Exercise requirements: Only one stretch of the records below is wanted: the lines from the one holding "This screenshot has width=868, height=498." through the one holding "Task: Click the Внешний". Return it exactly, both ends included.

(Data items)

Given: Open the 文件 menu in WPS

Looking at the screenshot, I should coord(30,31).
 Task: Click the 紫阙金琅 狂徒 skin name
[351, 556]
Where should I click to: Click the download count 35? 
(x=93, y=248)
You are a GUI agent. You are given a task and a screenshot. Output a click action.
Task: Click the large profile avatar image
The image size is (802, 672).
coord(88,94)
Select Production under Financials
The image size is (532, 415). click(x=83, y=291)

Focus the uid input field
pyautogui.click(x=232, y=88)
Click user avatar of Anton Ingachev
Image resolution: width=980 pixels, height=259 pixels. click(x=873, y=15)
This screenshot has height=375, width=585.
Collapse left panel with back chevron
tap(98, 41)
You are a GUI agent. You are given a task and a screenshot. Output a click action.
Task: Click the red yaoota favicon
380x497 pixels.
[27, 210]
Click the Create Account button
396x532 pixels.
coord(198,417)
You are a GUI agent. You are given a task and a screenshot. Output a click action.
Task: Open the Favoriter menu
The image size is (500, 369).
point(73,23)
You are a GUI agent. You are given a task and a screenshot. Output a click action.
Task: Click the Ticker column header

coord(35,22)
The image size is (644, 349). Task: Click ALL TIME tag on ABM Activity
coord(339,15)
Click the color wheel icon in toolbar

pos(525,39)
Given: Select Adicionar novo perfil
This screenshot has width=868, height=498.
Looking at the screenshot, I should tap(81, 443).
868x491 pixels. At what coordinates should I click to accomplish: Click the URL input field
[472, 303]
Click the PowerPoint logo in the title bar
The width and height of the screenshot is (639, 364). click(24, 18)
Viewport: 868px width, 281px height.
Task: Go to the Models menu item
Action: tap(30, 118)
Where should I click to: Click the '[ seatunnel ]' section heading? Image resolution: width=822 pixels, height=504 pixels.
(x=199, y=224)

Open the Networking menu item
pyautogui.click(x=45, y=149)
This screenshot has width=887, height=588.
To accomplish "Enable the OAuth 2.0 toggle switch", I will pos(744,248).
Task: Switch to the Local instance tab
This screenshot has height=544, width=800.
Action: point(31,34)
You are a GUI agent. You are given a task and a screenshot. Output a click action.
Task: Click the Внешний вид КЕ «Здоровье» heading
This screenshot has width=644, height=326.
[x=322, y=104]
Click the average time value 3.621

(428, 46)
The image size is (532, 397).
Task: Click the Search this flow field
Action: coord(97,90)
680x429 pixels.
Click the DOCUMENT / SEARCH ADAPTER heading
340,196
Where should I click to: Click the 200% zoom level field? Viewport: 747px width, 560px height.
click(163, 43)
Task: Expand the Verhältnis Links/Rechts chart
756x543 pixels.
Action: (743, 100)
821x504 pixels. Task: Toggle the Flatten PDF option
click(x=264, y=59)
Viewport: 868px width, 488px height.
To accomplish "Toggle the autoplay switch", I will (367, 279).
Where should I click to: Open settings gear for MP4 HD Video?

Your solution:
This screenshot has width=868, height=498.
Looking at the screenshot, I should tap(81, 443).
868x491 pixels. At what coordinates should I click to accomplish: Click the URL input field
[472, 303]
Click the PowerPoint logo in the title bar
The width and height of the screenshot is (639, 364). click(24, 18)
Viewport: 868px width, 281px height.
Task: Go to the Models menu item
Action: tap(30, 118)
Where should I click to: Click the '[ seatunnel ]' section heading? Image resolution: width=822 pixels, height=504 pixels.
(x=199, y=224)

Open the Networking menu item
pyautogui.click(x=45, y=149)
This screenshot has width=887, height=588.
To accomplish "Enable the OAuth 2.0 toggle switch", I will pos(744,248).
Task: Switch to the Local instance tab
This screenshot has height=544, width=800.
Action: point(31,34)
You are a GUI agent. You are given a task and a screenshot. Output a click action.
Task: Click the Внешний вид КЕ «Здоровье» heading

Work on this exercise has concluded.